## Требования к заданиям
1 – С какого года, согласно отрывку о Пушкине, был болен Батюшков?
2 – Перечислите все названия произведений, упомянутые в отрывке о Пушкине.

Поэтика и семиотика русской литературы - [27]

Шрифт
Интервал

. Внешний, принятый, источник стихотворения «Не дай мне Бог сойти с ума…» – весть о безумии Батюшкова – кажется нам мало убедительным. Батюшков был болен с 1822 года. В Россию поэта привезли в 1828 году, и с той поры в его состоянии особенных изменений не было. Дело, по-видимому, в самом Пушкине. Он панически боится безумия и, вместе с тем, не может уйти от мыслей о нем. Тема эта неодолимо притягивает его. Пушкин пытается, как всякий художник, «избавиться стихами» от тревоги и страха и создает при этом из разных произведений по-своему единый текст, в котором одно и то же поворачивает разными гранями, рождая многомерную картину, где свободно совмещаются и смещаются точки зрения и формы их выражения.

О взаимоотражениях «Медного всадника» и «Домика в Коломне» пушкинисты писали[68]. Нечто сходное можно обнаружить и в паре «Медный всадник» – «Пиковая дама». Внешнее сходство здесь очевидно: тут и там герой безумец, тут и там событийное движение, за исключением начала и конца, иллюзорно, ибо основные события происходят в расстроенном воображении героя, и тут и там действия героев, хотя и по-разному, направляет случай и т. д. Однако перед нами произведения разных жанров и разного повествовательного типа, трудно поддающиеся сравнению. Поэтому далее мы будем не столько сопоставлять, сколько противопоставлять их, тем более что узел целого завязывается здесь благодаря не сходству, а различию.

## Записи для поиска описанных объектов
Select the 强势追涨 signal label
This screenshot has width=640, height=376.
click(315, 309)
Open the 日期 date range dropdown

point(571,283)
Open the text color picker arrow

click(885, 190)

## Ожидаемые ответы
1 – С 1822 года.

2 – «Не дай мне Бог сойти с ума…», «Медный всадник», «Домик в Коломне», «Пиковая дама».